Aon CEO : Too Early to Know How High Rates Will Rise Due to Hurricanes

By | November 6, 2005

The chief executive of Aon Corp., the world’s second-largest insurance brokerage, said Friday it’s still too early to predict how much U.S. insurance rates might rise because of the hurricanes that devastated the Gulf Coast and southern Florida.

Aon President and CEO Greg Case acknowledged on a conference call that some rates, not necessarily all, will go up because of the storms that hit starting in late August.

“Immediately following the storms, industry observers began to focus on the potential for significant price increases in the primary and reinsurance markets as well as on possible changes in the reinsurance buying patterns,” Case said. “It’s too early to say whether we’re going to see rate increases across the board or only in specific lines that affect the regions.”

Despite widespread assumptions that insurance prices will move higher, he said Chicago-based Aon will provide specifics only when concrete information is available.
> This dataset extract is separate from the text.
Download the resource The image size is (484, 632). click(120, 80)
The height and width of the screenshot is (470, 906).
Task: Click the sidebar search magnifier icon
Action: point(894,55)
He alluded to expected increases when questioned by analysts, however, saying “speculation is much more north than south about the pricing.”

Aon and other reinsurers sell backup insurance to other insurance companies, spreading risk so that enormous losses from natural catastrophes can be covered.

Investors have driven up the stock of Aon, the No. 2 brokerage to Marsh & McLennan Cos., because of the storms.

Shares in Aon jumped $1.57, or 4.6 percent, to $35.90 Friday on the New York Stock Exchange, their highest closing price since 2002. They have climbed 23 percent since Aug. 29, the day Katrina struck the Gulf Coast.

Case’s comments came a day after Aon reported third-quarter net profits of $121 million, after the payment of preferred dividends, that were flat with a year earlier. Excluding charges taken to fund its restructuring, operating earnings rose 7 percent.

The CEO said the third-quarter results reflect strength in the company’s U.S. retail brokerage business and its insurance underwriting unit.

Aon disclosed in the report, released after the market closed Thursday, that it is eliminating 1,400 jobs as part of the restructuring, including a planned 750 layoffs in Britain that were announced last month.

The company estimates total restructuring charges through 2007 of approximately $250 million, producing annual cost savings of $150 million by 2008 through layoffs, lease consolidation and other steps. Case said Aon should realize savings of at least $75 million next year from the changes.